My ethnographic experience of getting lost while working in the silvicultural industry in northwestern Canada is in relation to these histories of nature and environment, and to the project of anthropological or ethnographic research. I was bewildered by the forest after the clear sightlines of the cut-block. The land Max and I walked was marked by histories of forestry, organized by the particular Canadian settler capitalist political economy. Ethnography, too, in its unsettling, is organized by similar histories. The road we found was “de-activated,” but a helicopter came looking for us. Despite our experience of the margins of it, we are part of the perpetuation of this possibly renewable industry, a circular economy, and the cultural import of this settler relation to forests.

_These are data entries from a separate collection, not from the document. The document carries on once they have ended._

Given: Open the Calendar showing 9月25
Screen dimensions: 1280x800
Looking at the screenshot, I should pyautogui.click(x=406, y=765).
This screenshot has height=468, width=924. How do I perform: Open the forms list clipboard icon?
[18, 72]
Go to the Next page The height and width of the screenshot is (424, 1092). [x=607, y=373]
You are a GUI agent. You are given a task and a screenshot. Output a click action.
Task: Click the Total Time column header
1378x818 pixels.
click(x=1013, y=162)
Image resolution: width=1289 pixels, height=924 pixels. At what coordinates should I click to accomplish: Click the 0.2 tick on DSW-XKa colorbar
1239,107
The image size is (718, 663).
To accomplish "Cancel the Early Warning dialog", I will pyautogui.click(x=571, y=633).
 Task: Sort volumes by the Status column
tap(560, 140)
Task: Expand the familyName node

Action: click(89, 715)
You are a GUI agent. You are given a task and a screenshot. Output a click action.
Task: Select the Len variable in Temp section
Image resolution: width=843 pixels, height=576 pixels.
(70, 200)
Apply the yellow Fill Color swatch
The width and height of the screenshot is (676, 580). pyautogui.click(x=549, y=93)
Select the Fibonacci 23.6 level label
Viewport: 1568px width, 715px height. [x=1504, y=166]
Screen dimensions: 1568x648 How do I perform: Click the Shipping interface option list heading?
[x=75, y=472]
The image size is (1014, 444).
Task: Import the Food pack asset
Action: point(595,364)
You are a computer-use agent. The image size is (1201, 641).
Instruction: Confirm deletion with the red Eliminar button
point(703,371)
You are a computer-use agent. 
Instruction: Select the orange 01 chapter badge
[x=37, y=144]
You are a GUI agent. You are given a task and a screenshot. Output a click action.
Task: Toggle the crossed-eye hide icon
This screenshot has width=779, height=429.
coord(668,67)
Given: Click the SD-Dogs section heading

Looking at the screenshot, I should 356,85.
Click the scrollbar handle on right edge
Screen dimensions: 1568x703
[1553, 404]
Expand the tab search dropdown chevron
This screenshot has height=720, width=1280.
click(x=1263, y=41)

In getting lost, we felt some of these histories.  

Endnotes

1 Frye, The Bush Garden, 220.

 2 Frye, The Bush Garden, 138–39; Atwood, Survival: A Thematic Guide to Canadian Literature. For some primary sources, see: Moodie, Roughing It in the Bush; Traill, The Backwoods of Canada

3 Van Wyck, The Highway of the Atom, 5. 

Bibliography

Atwood, Margaret. Survival: A Thematic Guide to Canadian Literature. 1st McClelland & Stewart ed. M & S, 1996. 

Frye, Northrop. The Bush Garden. House of Anansi, 1971. 

Moodie, Susanna. Roughing It in the Bush. Maclear & co, 1852. 

Traill, Catharine Parr. The Backwoods of Canada. Edited by Michael A. Peterman. Centre for Editing Early Canadian Texts. C Knight, 1836. 

Van Wyck, Peter C. The Highway of the Atom. McGill-Queen’s University Press, 2010.